Lorsque le sujet des différences entre confessions chrétiennes est évoqué, il n’est pas rare que l’on oppose l’Orthodoxie au Protestantisme sur la question de l’iconographie. À première vue, Protestantisme et icônes ne font en effet pas bon ménage ! Pourtant, comme l’indique Robert Letham, « les Réformés diffèrent de l’Orient, considérant que l’opinion orientale est trop restrictive. Pour les Réformés, la création toute entière est une icône [1]». Nous pourrions même aller plus loin en considérant que le projet de Dieu, de la création à la nouvelle création, constitue un vaste processus d’ « iconisation ». En quel sens, me demanderez-vous ?
Création et iconisation
Toute œuvre artistique peut être perçue comme un portrait en creux de son auteur. Ainsi, pour Herman Bavinck, théologien néerlandais du début du XXème siècle, l’unité dans la diversité de la création reflète l’unité dans la diversité du Dieu trine (Père, Fils et Saint Esprit). La création illustre donc la majesté du Créateur, sans jamais se confondre avec lui, de sorte que « la Trinité est entièrement différente de tout le reste, mais tout le reste est comme la Trinité[2] ».

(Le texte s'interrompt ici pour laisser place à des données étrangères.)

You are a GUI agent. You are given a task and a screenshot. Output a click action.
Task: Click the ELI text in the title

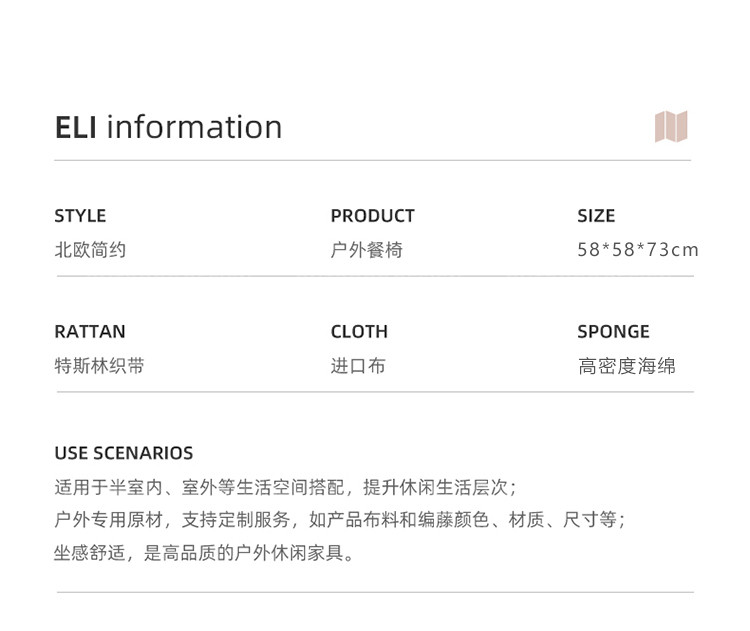[75, 127]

Si le cosmos dans son ensemble forme une icône à la louange du Seigneur, la création de l’humanité en image de Dieu désigne l’être humain comme le reflet par excellence de Dieu dans la création (Gn 1.26). En réalité, l’homme est une icône particulière du Créateur puisqu’il a été créé à l’image de l’Image originelle de Dieu ; Dieu le Fils (He 1.3) qui constitue, en quelques sorte, le moule originel de l’humanité, l’archétype : « c’est parce que Jésus est la véritable image de Dieu, le Fils éternel élu pour devenir homme, qu’Adam a été créé au début à l’image de Dieu, comme image de l’image de la personne de Jésus [3]».

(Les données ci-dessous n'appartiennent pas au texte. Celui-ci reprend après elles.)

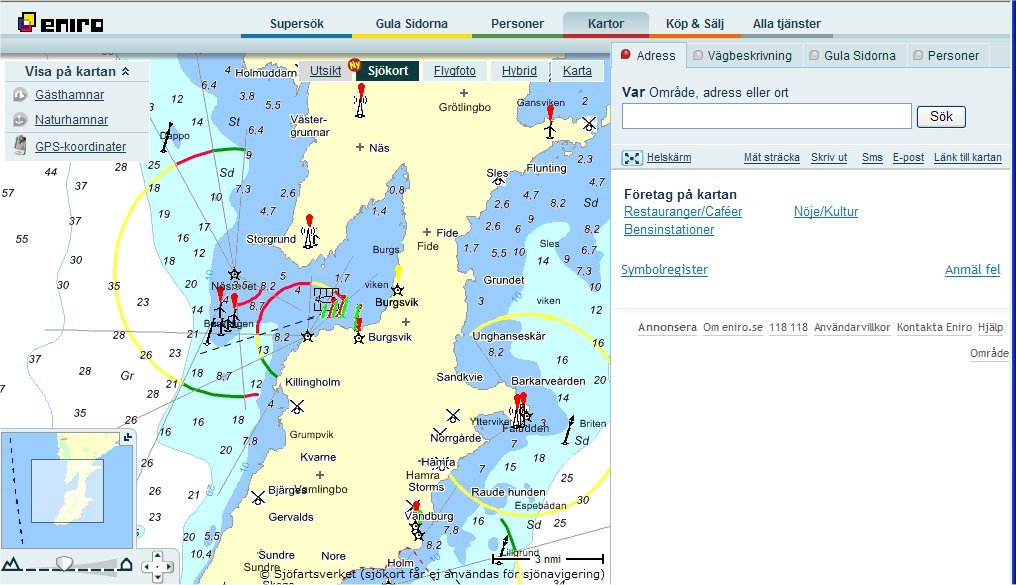The height and width of the screenshot is (585, 1016).
Task: Click the Helskärm fullscreen icon
Action: tap(631, 158)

Créée dans le Fils (Col 1.16) et prédestinée à devenir conforme à lui (Rm 8.28-29), l’humanité reçoit une vocation singulière : réfléchir comme dans un miroir la gloire du Créateur en tant que vice-roi et gestionnaire des biens divins (Gn 1.28). Adam, « fils de Dieu » (Lc 3.38) par création a donc reçu un appel à la hauteur de sa dignité. Le psalmiste ne s’y est pas trompé, l’être humain a été fait « de peu inférieur à un dieu, tu l’as couronné de gloire et de magnificence. Tu lui as donné la domination sur les œuvres de tes mains, tu as tout mis sous ses pieds » (Ps 8.6-7).
La création toute entière est une icône
Chute et iconisation
Malheureusement, l’irruption du péché et de la mort dans la bonne création de Dieu va venir ternir ce beau […]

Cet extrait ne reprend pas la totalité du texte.